A business. Stan and Karen Carmony raised two daughters here and have a just-for-fun Mustang in the garage, but they’re all business when it comes to running the farm.
Stan has kept every milk check stub since 1979, and has seed and fertilizer invoices from back when grandpa ran the farm in 1946. He sometimes pulls out those records for a reality check.
“Milk prices really haven’t changed all that much,” he says.
What has changed is how the couple operates the farm. They’ve switched from breeding by farm employees to professional artificial insemination technicians; raise all their own heifer replacements; and pump their own corn and soybeans into the herd.

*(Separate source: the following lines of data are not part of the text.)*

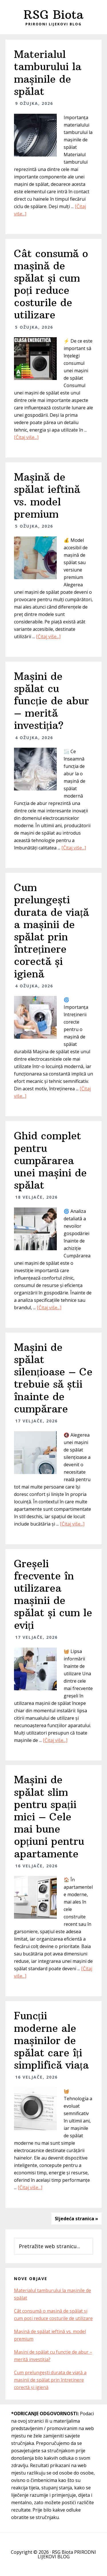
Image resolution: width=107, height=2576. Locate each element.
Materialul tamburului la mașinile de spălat (47, 73)
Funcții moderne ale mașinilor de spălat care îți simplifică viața (51, 2040)
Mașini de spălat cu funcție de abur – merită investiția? (51, 701)
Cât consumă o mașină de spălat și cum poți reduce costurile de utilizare (51, 284)
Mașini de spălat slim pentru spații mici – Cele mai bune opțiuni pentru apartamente (49, 1816)
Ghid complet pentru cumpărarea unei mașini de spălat (50, 1160)
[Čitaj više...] (26, 437)
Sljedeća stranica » (76, 2218)
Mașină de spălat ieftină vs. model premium (47, 496)
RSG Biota (53, 14)
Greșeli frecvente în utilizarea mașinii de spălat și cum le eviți (53, 1594)
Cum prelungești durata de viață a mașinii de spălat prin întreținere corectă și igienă (51, 930)
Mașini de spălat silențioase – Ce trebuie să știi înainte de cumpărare (53, 1378)
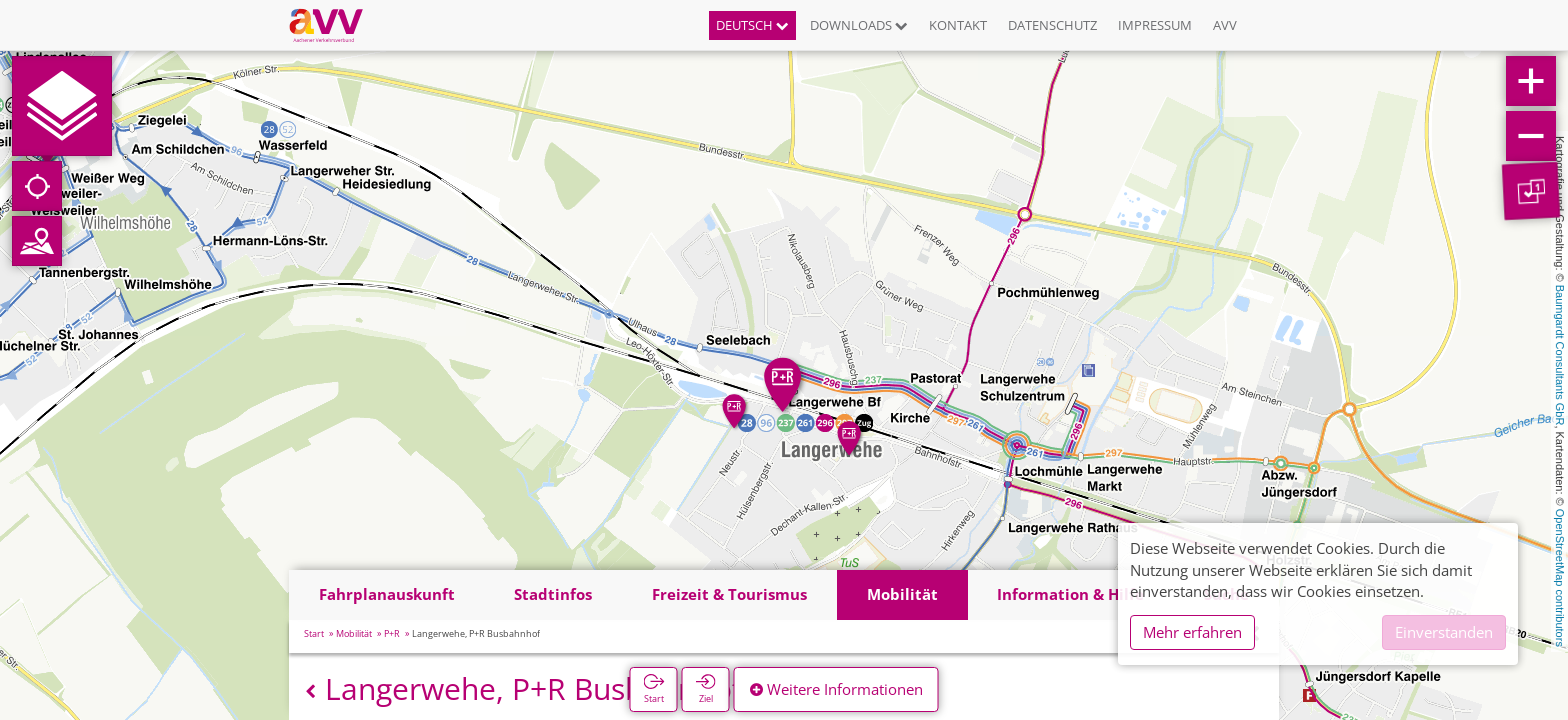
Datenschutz (1052, 25)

The calves are Karen’s source of pride. As chief calf-raiser, she loses less than 1 percent of the young stock, which has helped build the herd over the years.
“My rule is if they come to the hutch alive, they leave the hutch alive,” she said.

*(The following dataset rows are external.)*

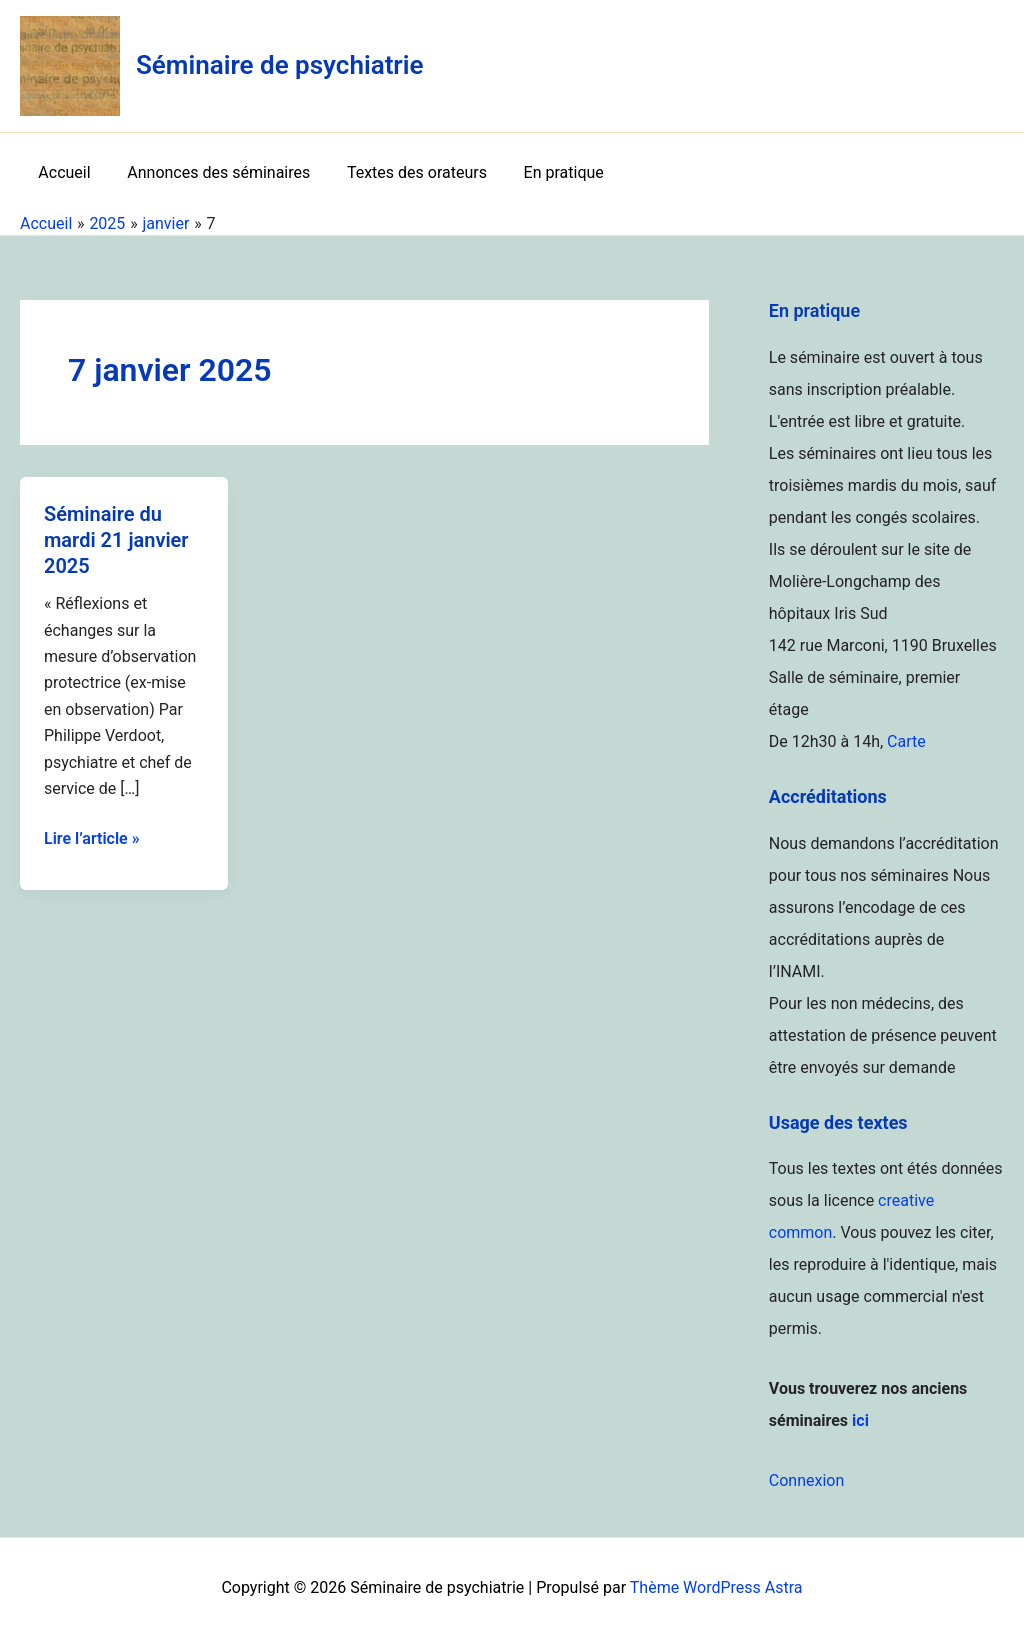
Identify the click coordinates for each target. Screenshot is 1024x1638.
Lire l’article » (92, 839)
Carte (906, 741)
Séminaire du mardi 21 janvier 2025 (116, 540)
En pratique (547, 172)
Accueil (62, 172)
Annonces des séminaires (211, 172)
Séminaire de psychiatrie (279, 65)
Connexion (806, 1480)
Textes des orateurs (405, 172)
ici (860, 1420)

Efficiency. The farm ships 1 million pounds of milk per employee on the farm – that’s 13 million pounds a year. It’s an impressive target for any dairy, let alone one that pushes to ship enough milk to justify those who work in the fields or in the shop, not just the milkers and feeders.
“Employee efficiency is always a goal in the dairy industry. Our numbers show we’re right on target,” Carmony said.
And deep down, there’s another reason for their paper trail.
“If we ever go broke, we can see exactly how we did it,” he said.
Far away. Though Stan and Karen Carmony’s farm is only 2 miles down the road from where Stan got started in dairying, and 7 miles from Karen’s dairy roots, both agree they’re light-years away from where they started.
The aerial photos chronicle their growth: A new freestall barn here, new silos there. Today’s herd is bigger, the facilities take more management, and labor is a tough issue.
Stan admits he hasn’t milked a cow in almost three years. He farms roughly 1,500 acres, with the headaches that come with owning or renting pretty much the entire neighborhood, maintaining tractors and feed mixers, and making sure employees are safe and productive.
Yet the couple sticks with it, no questions asked.
“Stan is very ambitious. If there’s not something going on, he just doesn’t know what to do with himself. Dairying is what he does,” Karen said.
And he’s got the pictures to prove it.